Yes, they do make your boobs look enormous but out in the real world with a loose shirt or scarf it would not be too noticeable. More noticeable would be the LED lights on the front of the pumps, which I could definitely see through my shirt. They definitely telegraph, “Hi, I am wearing two pieces of technology on my body!”
The pumps are definitely pretty quiet, more so than my BabyBuddha. They are not totally silent, which is more obvious when pumping alone in a quiet bedroom. As I was walking around preparing breakfast, the noise of the pump faded easily into the background. I definitely could be out and about or on a phone call and pump discreetly, I think.
I did not experience any leaks, as some previous reviews have reported. Of course, I was not ballet-dancing like the Instagram advertisement I’ve been seeing. I also did not do anything strenuous nor did I lean over (wasn’t brave enough to brush my teeth while pumping because I lean over a lot to do that). However, I never make much more than about 100mL per side on most pumps so I’m not worried about overflowing the bottles. I also don’t expect to do much leaning over while pumping – mostly I’d be doing things like typing, maybe driving, walking around a bit. I feel that this should not be a problem. In fact, I’m typing this post now as I pump and it’s definitely an awesome feeling not to have any flanges, bottles/bags, or tubing sticking out in front of me!

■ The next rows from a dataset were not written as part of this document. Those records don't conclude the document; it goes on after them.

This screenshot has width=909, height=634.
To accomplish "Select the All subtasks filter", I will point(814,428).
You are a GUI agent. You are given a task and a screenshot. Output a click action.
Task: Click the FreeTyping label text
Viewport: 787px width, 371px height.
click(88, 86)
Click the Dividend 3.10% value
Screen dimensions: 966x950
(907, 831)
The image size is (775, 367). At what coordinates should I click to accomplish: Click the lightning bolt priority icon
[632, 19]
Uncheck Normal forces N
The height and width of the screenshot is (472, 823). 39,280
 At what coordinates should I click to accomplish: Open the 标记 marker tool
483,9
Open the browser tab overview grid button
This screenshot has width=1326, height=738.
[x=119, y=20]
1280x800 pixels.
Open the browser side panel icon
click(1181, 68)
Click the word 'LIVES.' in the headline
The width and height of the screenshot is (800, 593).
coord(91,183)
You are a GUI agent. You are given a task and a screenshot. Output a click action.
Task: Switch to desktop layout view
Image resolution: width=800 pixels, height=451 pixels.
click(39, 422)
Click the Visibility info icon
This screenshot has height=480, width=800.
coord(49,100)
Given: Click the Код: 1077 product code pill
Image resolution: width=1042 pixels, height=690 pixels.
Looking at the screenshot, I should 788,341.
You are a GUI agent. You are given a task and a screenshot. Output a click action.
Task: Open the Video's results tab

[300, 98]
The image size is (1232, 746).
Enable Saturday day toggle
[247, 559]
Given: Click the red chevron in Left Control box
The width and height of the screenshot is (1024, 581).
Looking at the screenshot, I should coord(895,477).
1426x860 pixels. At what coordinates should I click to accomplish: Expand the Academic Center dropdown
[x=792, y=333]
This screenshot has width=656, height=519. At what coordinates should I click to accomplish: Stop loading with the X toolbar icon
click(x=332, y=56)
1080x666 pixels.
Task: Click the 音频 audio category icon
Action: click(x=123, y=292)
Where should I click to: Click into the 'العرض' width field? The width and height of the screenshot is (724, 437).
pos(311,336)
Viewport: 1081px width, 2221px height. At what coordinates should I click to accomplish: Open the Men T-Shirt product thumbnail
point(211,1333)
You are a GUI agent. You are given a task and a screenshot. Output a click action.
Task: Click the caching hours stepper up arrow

After I was done pumping, it was pretty easy to take the units out of my bra with minimal mess. The bottles release with a click of a button, and the shields just pull out of the pump units, taking the membranes with them. You can’t just take the bottles off to do the milk transfer without also taking the shields off too, because the pumps don’t have anywhere stable to stand on if you only take the bottles off while leaving the shields on. So, to put the milk away you have to disassemble the whole thing and put all the parts down somewhere — so this takes some space and coordination which I have yet to fully optimize.
To transfer the milk you have the pull the valves off the pour spout to reveal the opening, through which you can pour out the milk. I noticed that because of the design of the bottle and the pour spout (has some irregular inner corners or edges), the milk doesn’t cleanly empty all the way out. There’s always a little bit more trapped inside the bottle, and you have to remove the bottle spout to get to the last milliliters. I find this to be rather annoying. The Freemie cups pour and empty more easily.
Also, because the bottle is much wider than the opening, you pretty much have to rinse out the bottle every time you use it. I think it would be hard to use something like a Medela quick wipe to sterilize the bottle in between uses, because I’m not sure I could reach all the corners of the bottle with the wipes, and on top of that I would have to get the last bit of milk residue out. Hmmm…only time will tell if this is a serious hindrance or not.
To Be Continued
I’ll be testing the Elvie more thoroughly in the coming days and weeks, including taking it on an international trip for a conference, so I’ll be pumping on planes and perhaps even in conference halls with this. I’ll be back with an updated longer-term review then.